Mrs. Bennet huffed. “You are both impossible. Mark my words—by Christmas, I shall have two daughters engaged. Two!” She raised two fingers for emphasis. “And then we shall see who is laughing.”

“Almost certainly still me,” Mr. Bennet declared.

Elizabeth escaped to the hallway the moment propriety allowed.

The letter lay on the side table where Kitty had abandoned it. Elizabeth traced the edge of the paper with her fingertip.

A tea at Netherfield.

She should be pleased. She was pleased. Jane deserved every happiness, and the invitation confirmed what Elizabeth had observed at the ball: his affection was genuine, his intentions honorable.

And yet.

She leaned against the wall and closed her eyes.
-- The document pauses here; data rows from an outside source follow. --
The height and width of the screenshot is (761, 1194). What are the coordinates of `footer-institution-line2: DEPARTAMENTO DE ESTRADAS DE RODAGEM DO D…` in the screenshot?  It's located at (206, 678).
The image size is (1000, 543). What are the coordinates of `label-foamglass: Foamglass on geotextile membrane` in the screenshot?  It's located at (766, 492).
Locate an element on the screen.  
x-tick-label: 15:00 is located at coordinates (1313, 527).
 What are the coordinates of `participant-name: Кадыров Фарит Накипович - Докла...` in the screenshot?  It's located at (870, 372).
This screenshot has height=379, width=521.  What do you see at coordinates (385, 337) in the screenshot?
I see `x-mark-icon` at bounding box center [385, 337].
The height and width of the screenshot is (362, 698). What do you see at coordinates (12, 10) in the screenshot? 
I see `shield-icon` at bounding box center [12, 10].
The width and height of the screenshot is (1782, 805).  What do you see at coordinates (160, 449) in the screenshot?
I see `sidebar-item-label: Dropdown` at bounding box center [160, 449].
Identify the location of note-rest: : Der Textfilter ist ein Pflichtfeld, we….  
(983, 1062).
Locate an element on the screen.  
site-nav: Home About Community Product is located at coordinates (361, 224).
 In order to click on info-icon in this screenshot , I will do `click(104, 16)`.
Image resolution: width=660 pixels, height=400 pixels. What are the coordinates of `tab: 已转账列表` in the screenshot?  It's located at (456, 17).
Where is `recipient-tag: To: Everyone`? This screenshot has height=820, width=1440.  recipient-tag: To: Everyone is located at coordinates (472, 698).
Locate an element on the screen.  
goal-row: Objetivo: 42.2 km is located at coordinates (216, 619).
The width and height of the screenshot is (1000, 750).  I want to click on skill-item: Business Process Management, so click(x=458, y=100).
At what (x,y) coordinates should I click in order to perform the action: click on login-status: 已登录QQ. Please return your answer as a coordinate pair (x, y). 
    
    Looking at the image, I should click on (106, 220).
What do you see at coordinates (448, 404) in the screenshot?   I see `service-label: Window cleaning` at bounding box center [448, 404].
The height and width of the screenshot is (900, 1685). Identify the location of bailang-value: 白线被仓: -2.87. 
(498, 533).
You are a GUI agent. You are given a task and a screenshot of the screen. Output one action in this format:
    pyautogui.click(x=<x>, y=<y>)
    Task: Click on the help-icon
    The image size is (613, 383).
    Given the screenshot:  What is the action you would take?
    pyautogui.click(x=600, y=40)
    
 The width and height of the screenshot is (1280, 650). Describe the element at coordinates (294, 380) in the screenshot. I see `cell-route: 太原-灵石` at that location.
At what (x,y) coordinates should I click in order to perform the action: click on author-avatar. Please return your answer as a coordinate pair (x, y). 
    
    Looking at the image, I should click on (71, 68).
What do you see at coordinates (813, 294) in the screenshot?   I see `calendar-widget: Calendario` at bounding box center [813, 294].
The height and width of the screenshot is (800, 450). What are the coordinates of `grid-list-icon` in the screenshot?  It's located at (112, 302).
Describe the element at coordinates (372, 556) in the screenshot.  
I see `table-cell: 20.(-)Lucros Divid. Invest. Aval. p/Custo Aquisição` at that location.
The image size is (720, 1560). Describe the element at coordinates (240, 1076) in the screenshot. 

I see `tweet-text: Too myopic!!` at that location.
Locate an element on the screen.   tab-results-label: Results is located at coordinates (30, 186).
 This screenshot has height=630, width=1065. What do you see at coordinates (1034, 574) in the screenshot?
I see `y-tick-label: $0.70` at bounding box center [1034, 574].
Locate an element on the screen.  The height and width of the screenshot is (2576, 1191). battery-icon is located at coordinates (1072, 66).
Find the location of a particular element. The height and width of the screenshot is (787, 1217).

Mr. Darcy's face rose unbidden in her mind. Dark eyes, sharp jaw, that peculiar intensity he carried like a second coat. He had been insufferable at the assembly: proud, dismissive, and far too aware of his own consequence. She had disliked him on principle.

But at the ball...

There, he had been different. Not charming. But his gaze had followed her across the room with an attention she could not quite explain. When they danced, his hand had been steady, his conversation stilted but not unkind. He had looked at her as though she intrigued him.

As though he could not decide whether to flee or to stay.

Elizabeth pressed her hands to her cheeks. They burned.

“This is absurd,” she whispered. “He is proud and disagreeable and thinks himself above everyone in the county. I do not care what he thinks of me.”

Her pulse, inconveniently, disagreed.

She remembered the way he had held himself during their set. Cautious. As though she were a flame and he could not decide whether to warm his hands or step back from the fire.

She remembered his voice, low and measured, asking whether she enjoyed country dances. And when she had returned with a jest, had he smiled? Almost.

Her own heart had beaten faster at that expression, quite against her will.

“He is nothing to me,” she told the empty hallway. “A proud, silent, difficult man who happens to be Mr. Bingley's friend. Nothing more.”

The words rang hollow even to her own ears.

She straightened her shoulders. Tomorrow she would go to Netherfield. She would support Jane, endure Miss Bingley, and treat Mr. Darcy with cool, distant civility. She would give him no reason to stare, no cause for further attention. She would be perfectly composed.

She would not think about his dark eyes or his almost-smile or the way his hand had rested at the small of her back.

Not at all.

She picked up the invitation and read it once more. The words swam before her eyes.

“This tea,” Elizabeth said to no one in particular, “is going to be very inconvenient indeed.”